OPINIÃO | Lula, Moraes e o risco de uma esquerda que não escuta o eleitor
Na política, a lealdade aos aliados pode fortalecer uma militância, mas também afastar uma parcela decisiva da sociedade. Ao transformar uma controvérsia institucional em disputa de torcida, o campo governista corre o risco de pagar um preço nas urnas.
O Brasil acompanha mais um capítulo de tensão envolvendo o Supremo Tribunal Federal. E, enquanto o debate sobre Alexandre de Moraes ganha contornos políticos, a reação de setores ligados ao PT levanta uma questão que vai além do próprio ministro: será que a esquerda está percebendo como suas atitudes são recebidas por quem está fora de sua bolha?

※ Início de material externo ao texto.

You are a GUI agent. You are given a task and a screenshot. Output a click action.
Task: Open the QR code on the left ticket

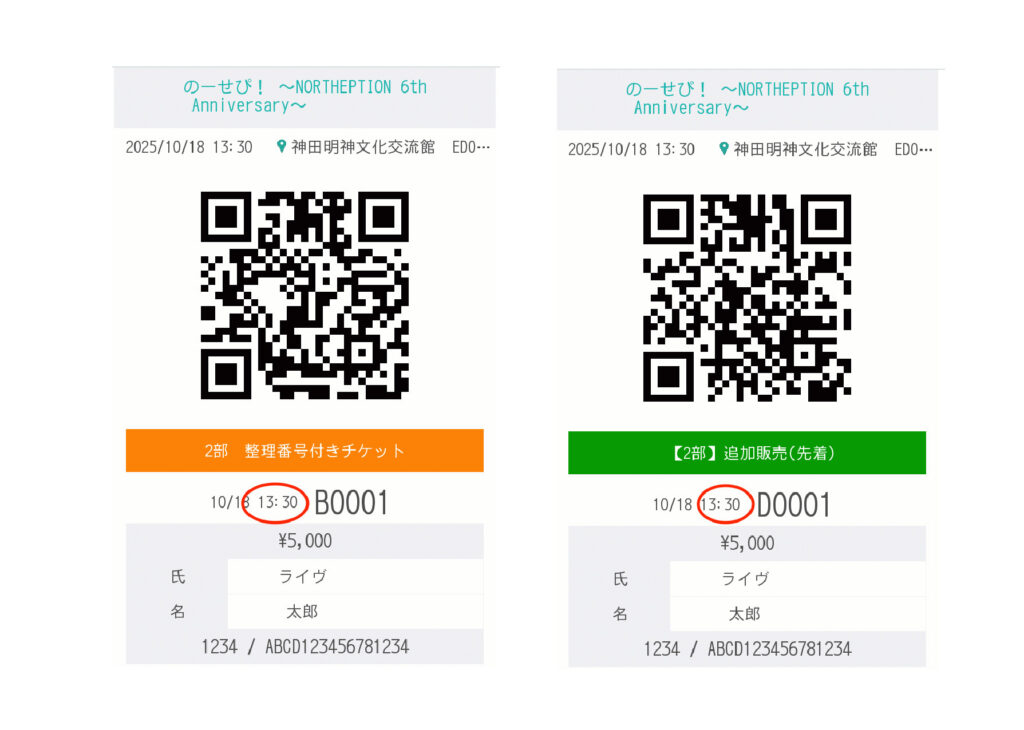click(x=304, y=295)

A discussão não é simplesmente sobre gostar ou não de Moraes. É sobre a capacidade de separar a defesa das instituições da defesa pessoal de seus integrantes.
Quando uma controvérsia envolvendo uma autoridade pública é recebida com comemoração por parte de seus apoiadores, o debate corre o risco de perder aquilo que deveria ser essencial: a disposição de examinar os fatos, cobrar esclarecimentos e exigir responsabilidade.

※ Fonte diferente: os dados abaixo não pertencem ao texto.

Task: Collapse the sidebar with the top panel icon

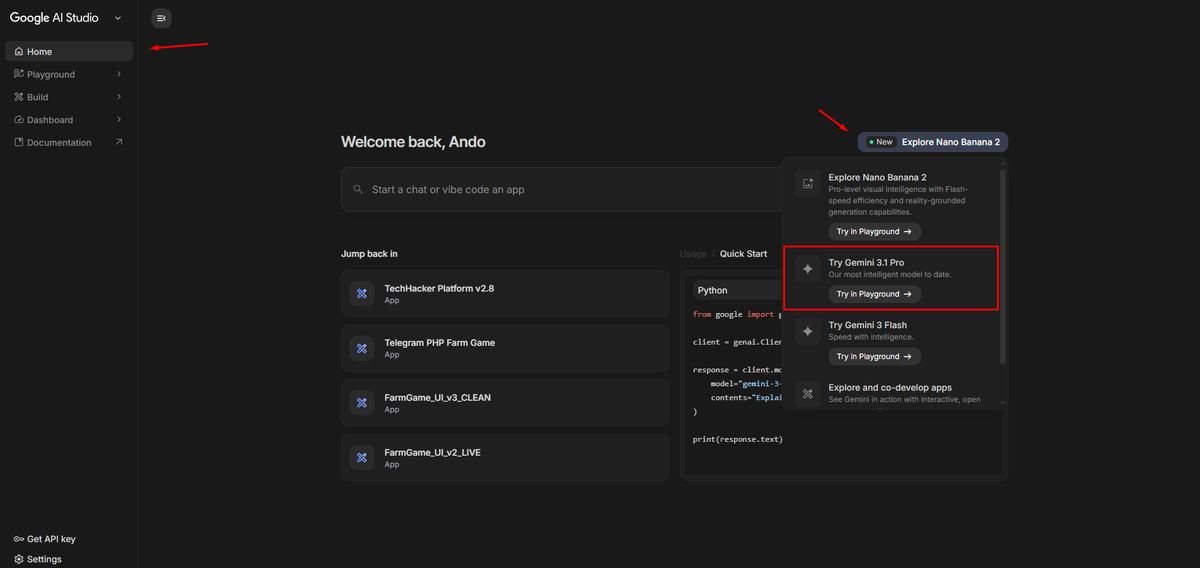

E é justamente aí que mora o perigo político.
O eleitor não vive dentro da bolha partidária
A militância tem seu papel na democracia. Pode defender governos, apoiar ministros, contestar decisões e se manifestar livremente. Mas existe uma diferença importante entre mobilizar os próprios apoiadores e conquistar a confiança de quem ainda não decidiu em quem acreditar.